SC - questions
UnruhBays, Melanie A
UnruhBays.Melanie.A at broadband.att.com
Thu Jun 15 13:12:48 PDT 2000
> -----Original Message-----
> From: david friedman [mailto:ddfr at best.com]
> Sent: Wednesday, June 14, 2000 9:39 AM
> To: sca-cooks at ansteorra.org
> Subject: RE: SC - questions
>
>
<snip>
>
> You are assuming that such a feast would cost much more to put on
> than an ordinary one. Why? Having dozens of dishes is a lot of work,
> but since the total amount of food people eat is more or less limited
> by the size of the stomach, the cost of ingredients isn't much more
> than for a simpler feast.
<snip>
Not necessarily.
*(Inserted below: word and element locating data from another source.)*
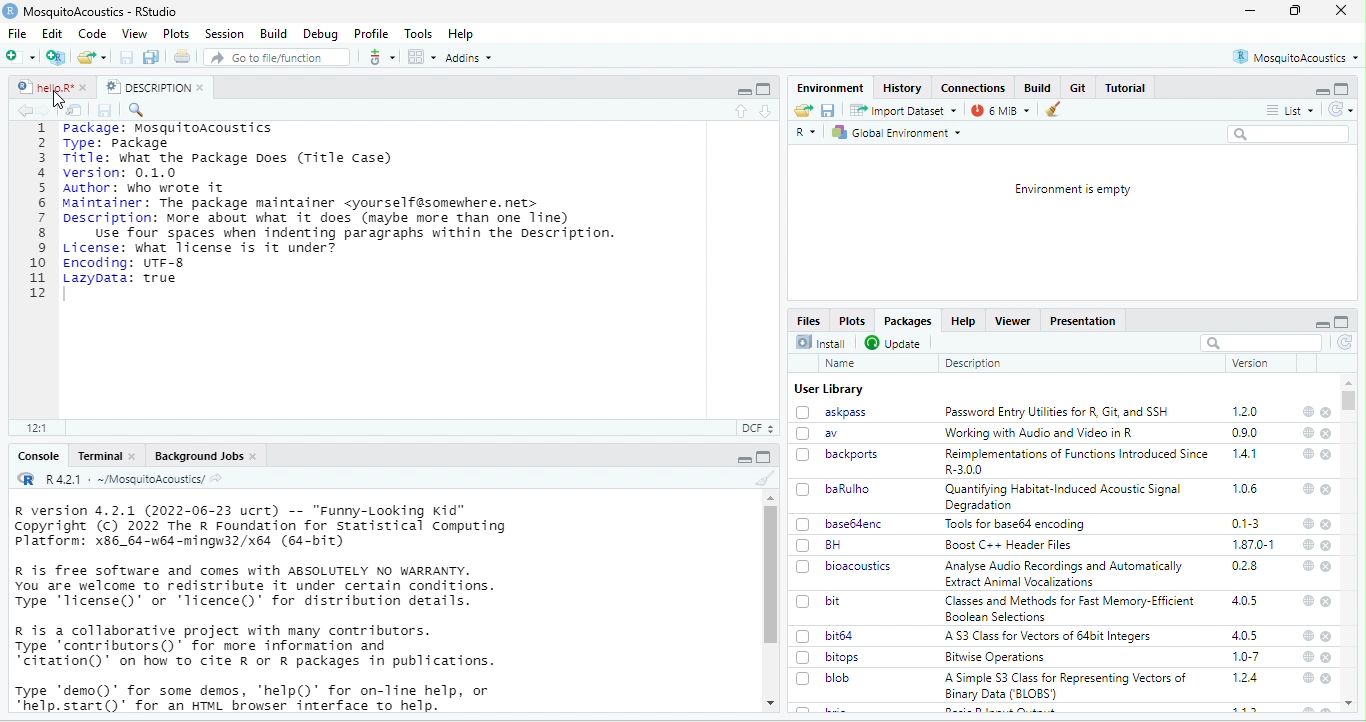 Image resolution: width=1366 pixels, height=722 pixels. Describe the element at coordinates (1246, 411) in the screenshot. I see `1.2.0` at that location.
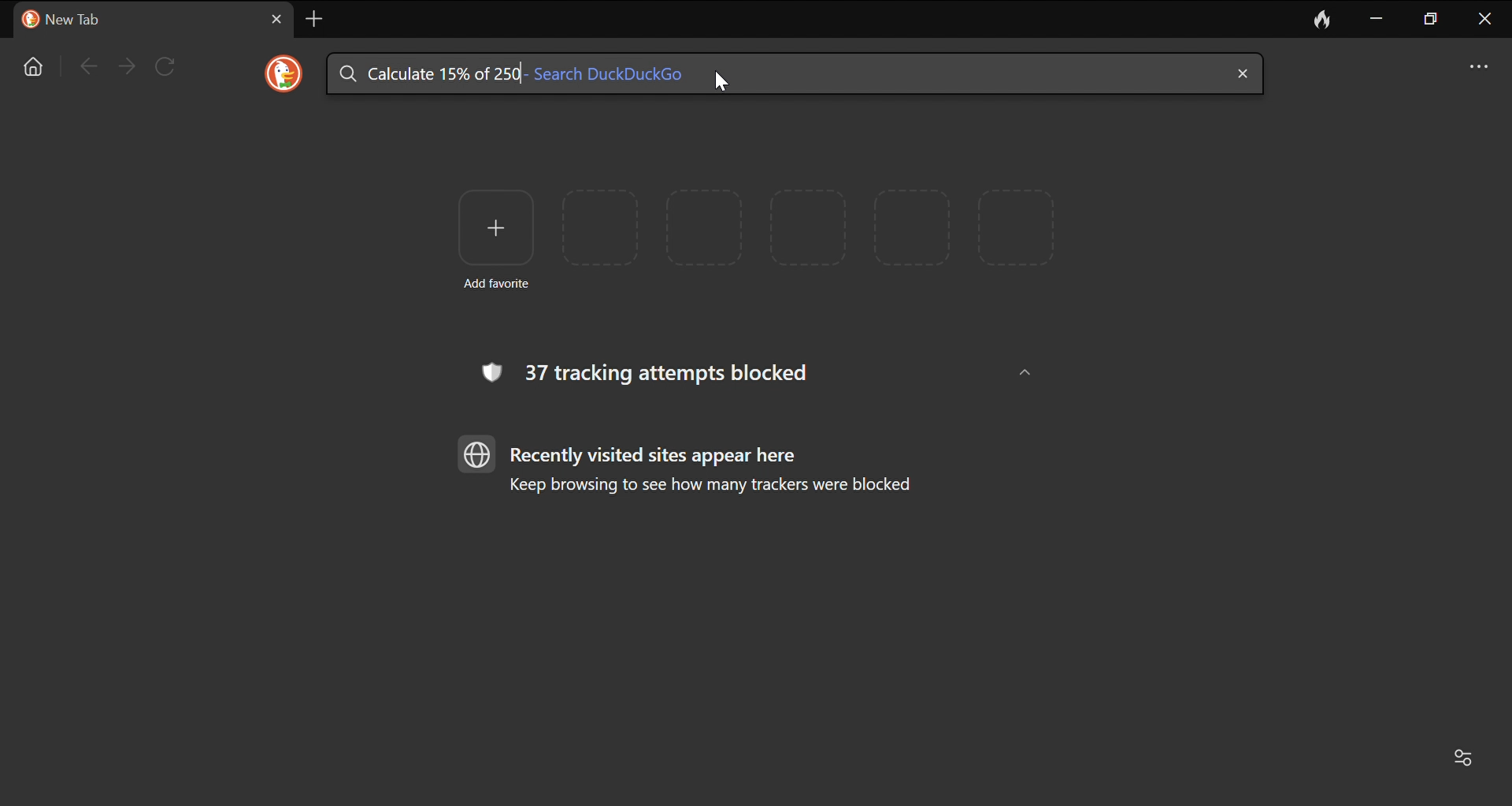  I want to click on Cursor, so click(730, 79).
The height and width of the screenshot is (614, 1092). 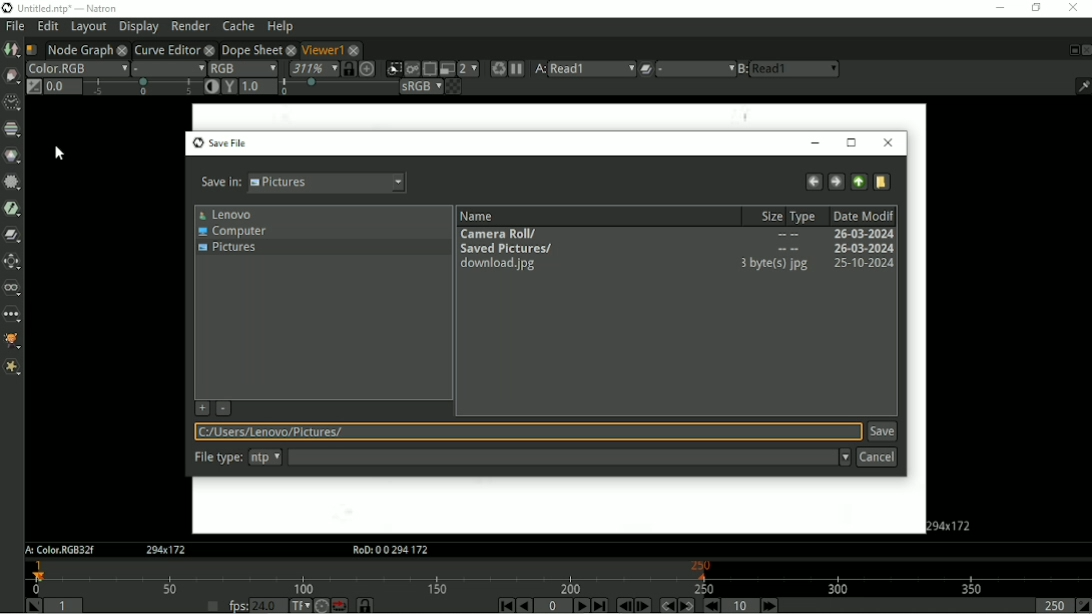 I want to click on Behaviour, so click(x=340, y=605).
My reasoning is that, with the smaller size of the feast, I
might want to use foods and recipes that are more expensive to make. The
chance to provide a real spectacle, a creative license. If people expect an
"over-the-top" feast, I'd like to have the $$ to provide them with something
*really* spiffy.
Also, my figures include site fees. Often, too, in our Barony, the smaller
sites cost more per person than the larger ones. A large site that seats 450
may cost $750, or under $2 per person. But the smaller church that we used
last year that seated 50 was $250, or $5 per person.